▶ [Supplied records]:
###
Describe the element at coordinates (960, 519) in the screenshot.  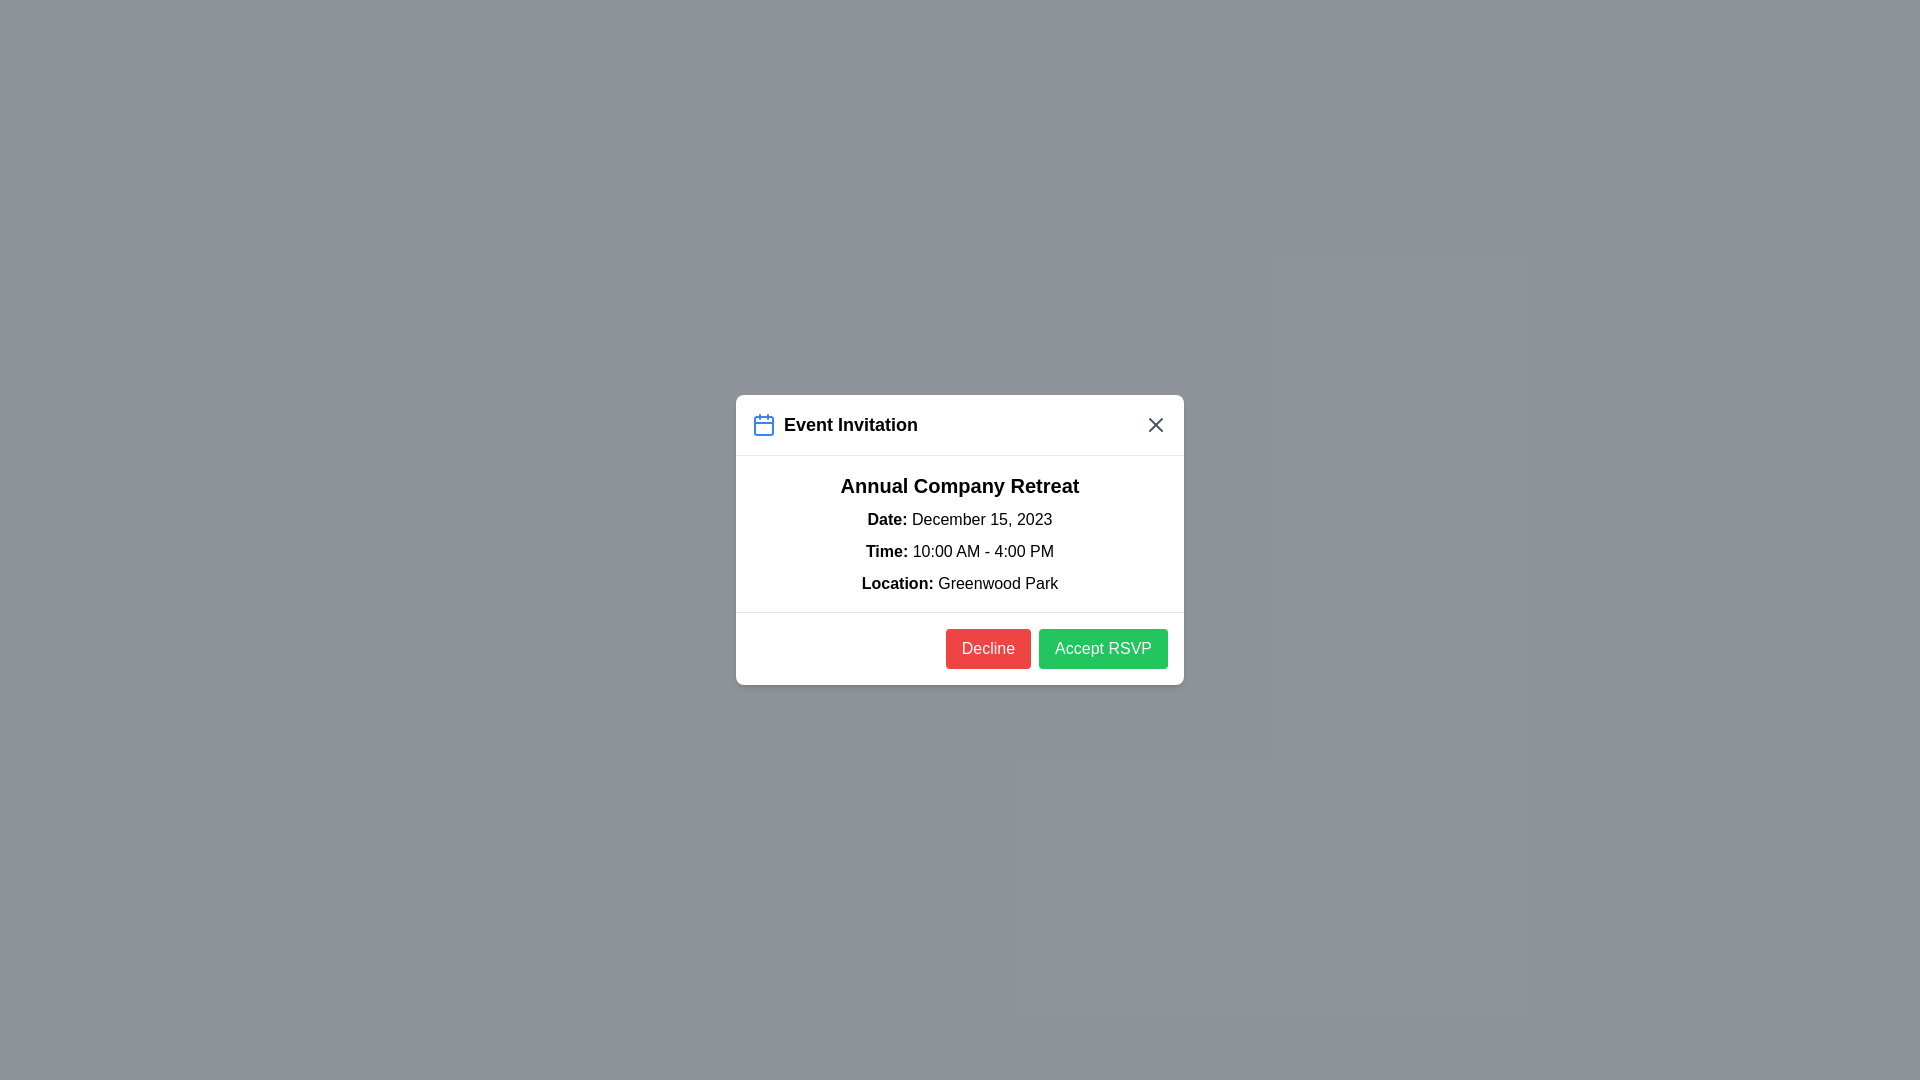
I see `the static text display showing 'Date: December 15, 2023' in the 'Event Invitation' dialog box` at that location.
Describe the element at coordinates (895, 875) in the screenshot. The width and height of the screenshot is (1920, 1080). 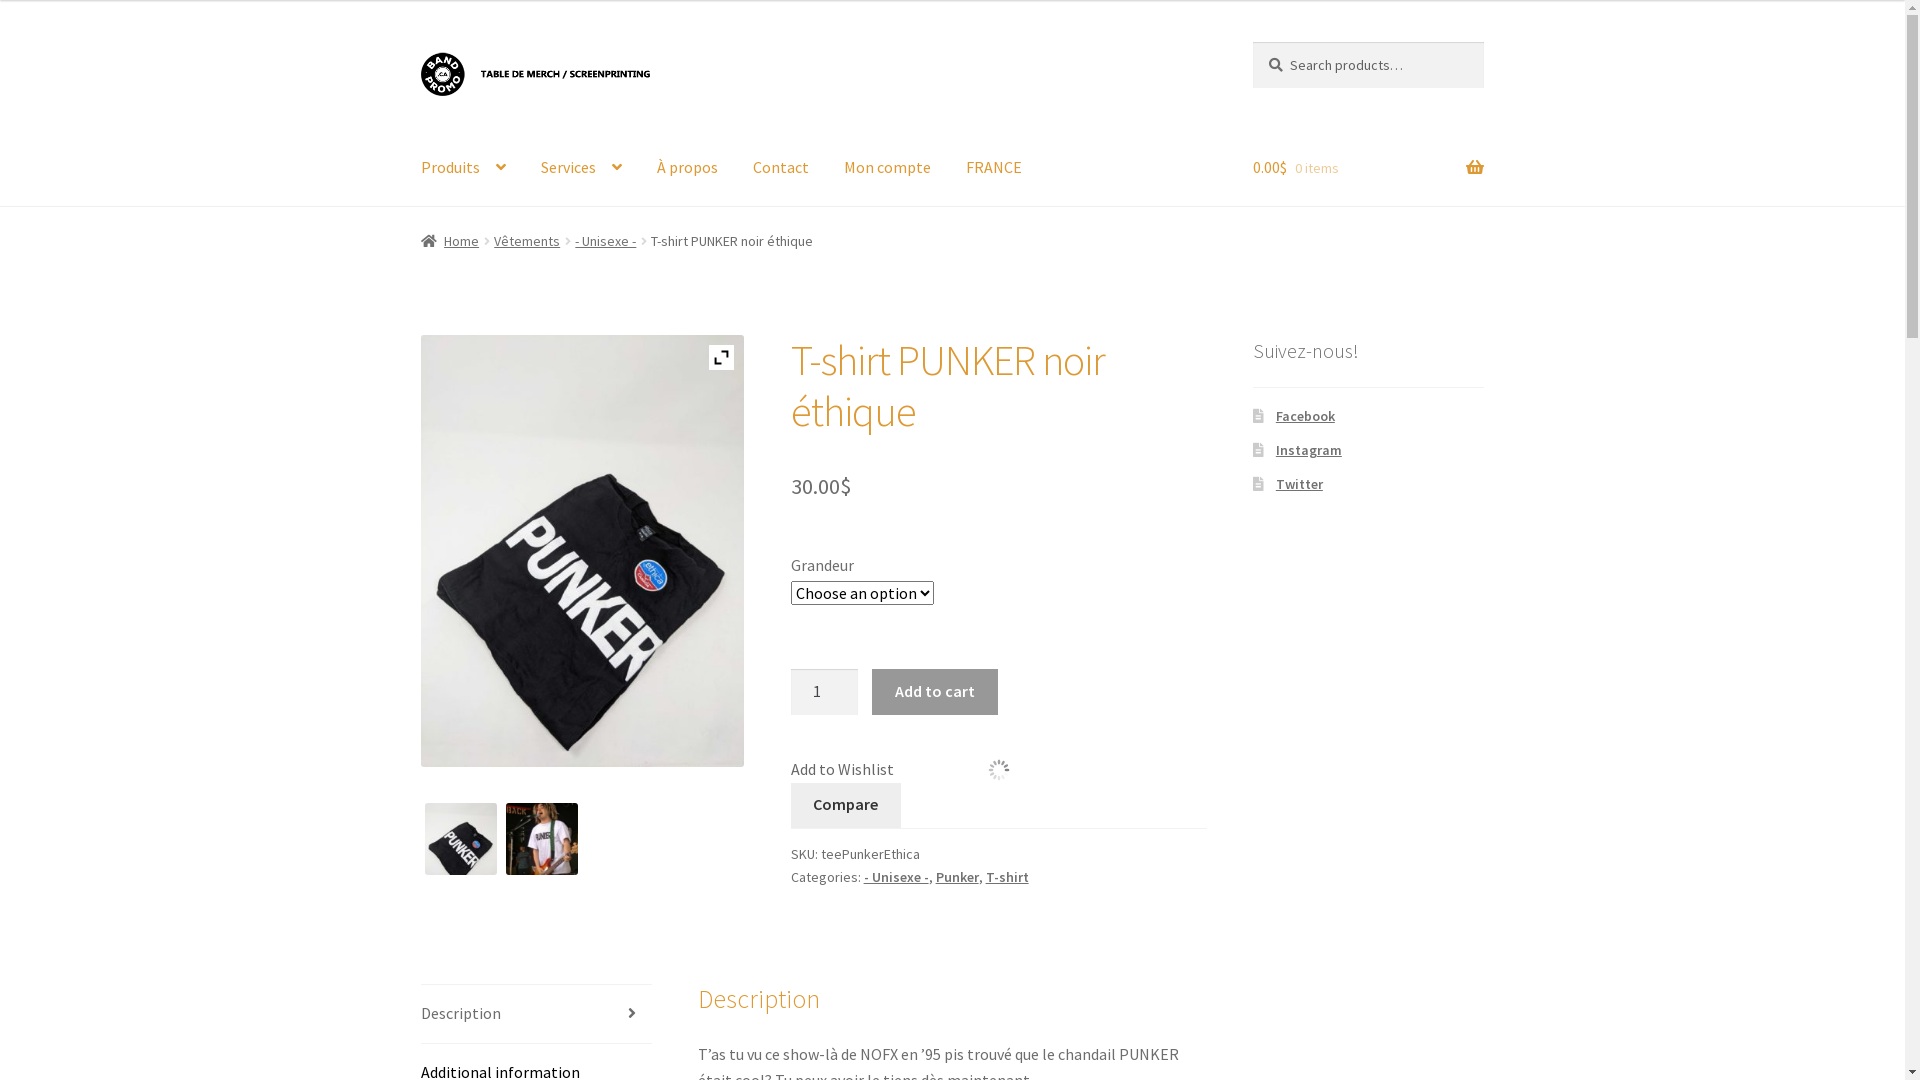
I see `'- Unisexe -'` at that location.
###
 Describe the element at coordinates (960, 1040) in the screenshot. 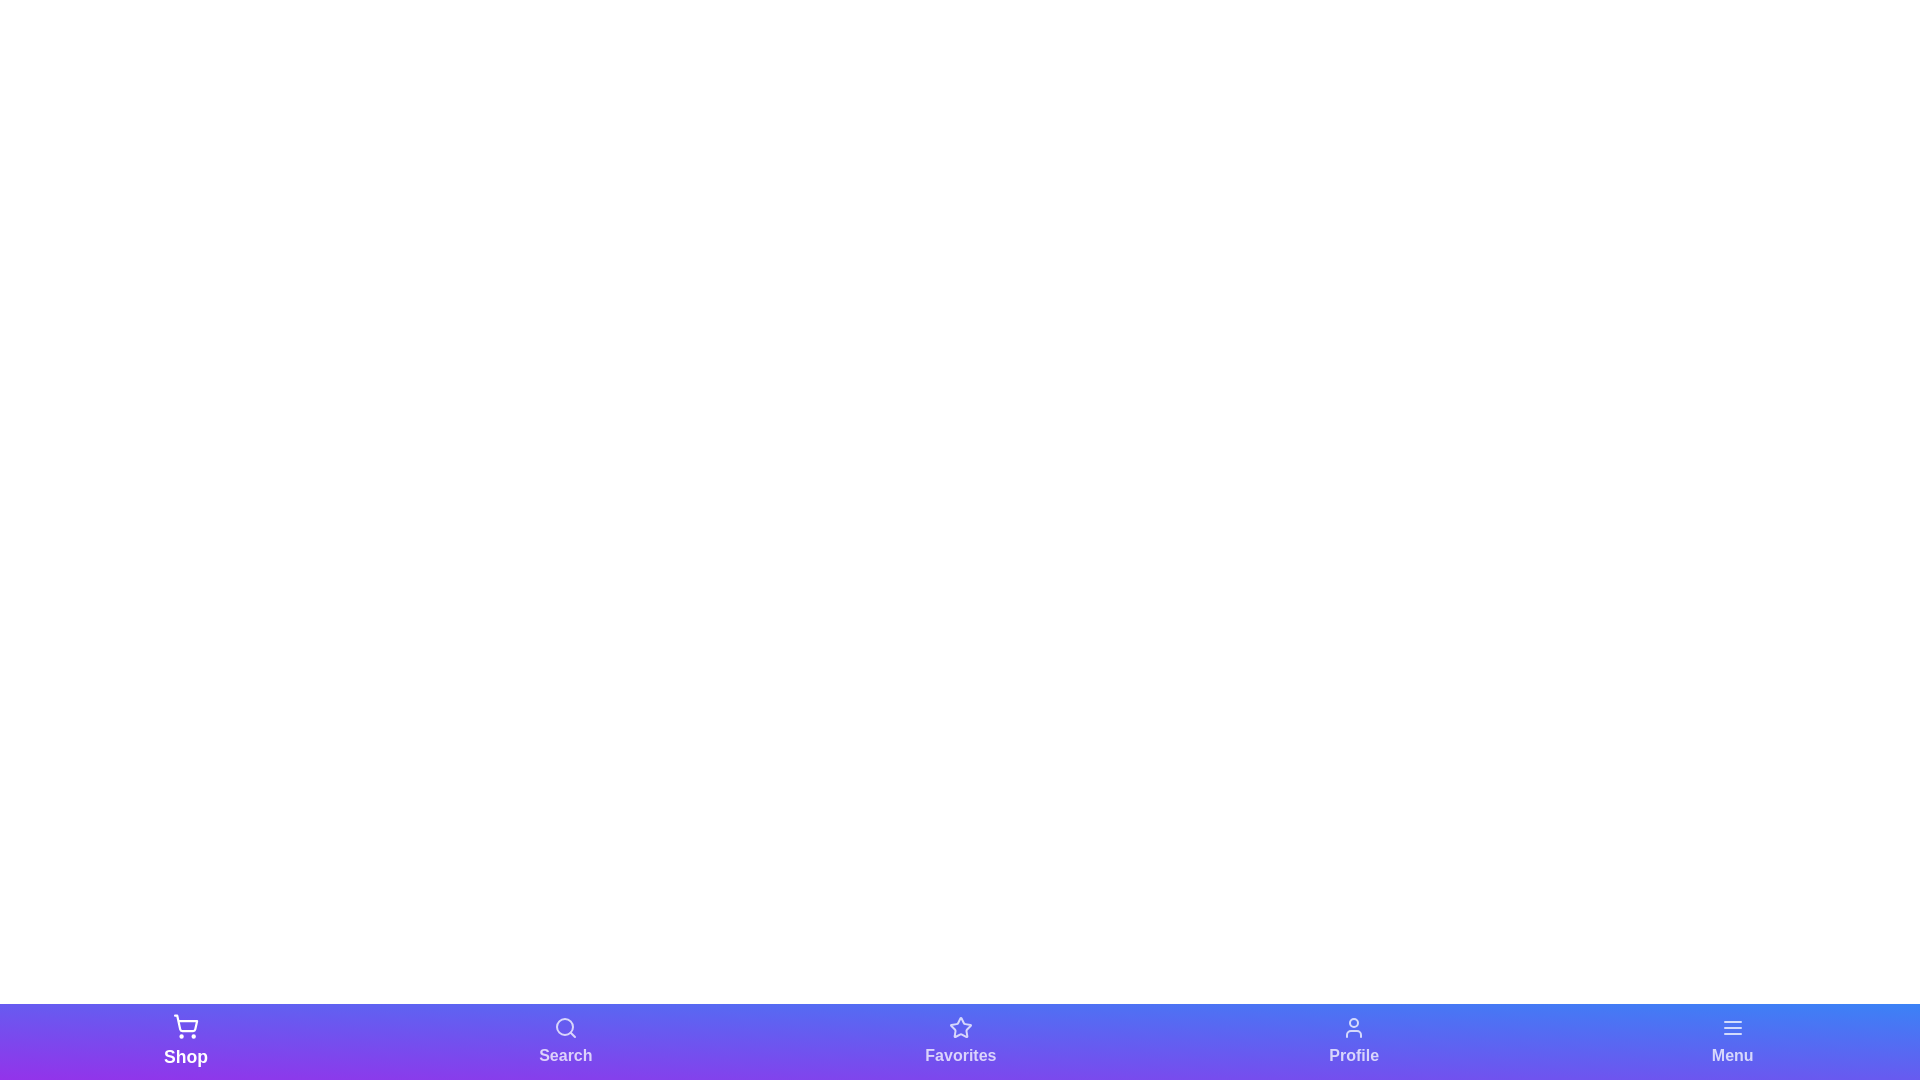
###
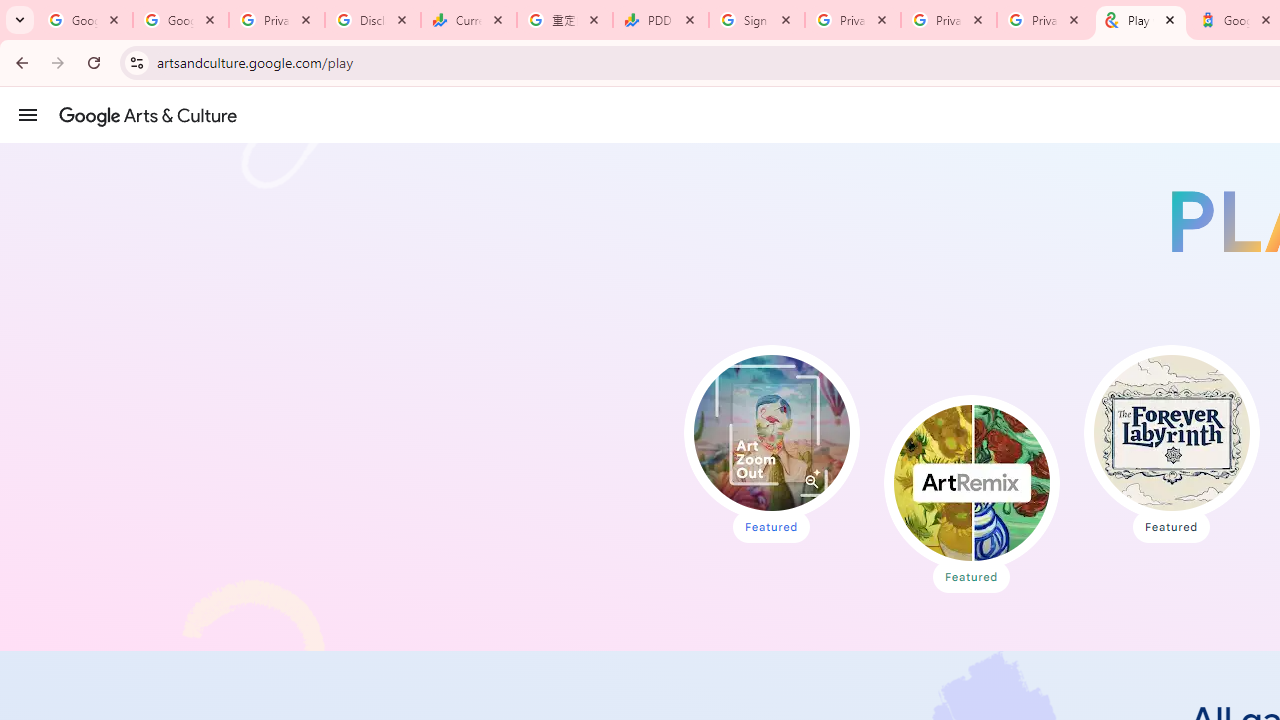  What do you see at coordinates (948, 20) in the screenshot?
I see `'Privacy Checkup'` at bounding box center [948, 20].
###
Starting with the row that contains "Describe the element at coordinates (960, 519)" and going on through the row that contains "static text display", output those rows as a JSON list of strings, one string per row, with blank rows left out. Leave the pictures out.

▶ [Task response]:
[
  "Describe the element at coordinates (960, 519) in the screenshot.  ",
  "I see `the static text display showing 'Date: December 15, 2023' in the 'Event Invitation' dialog box` at that location."
]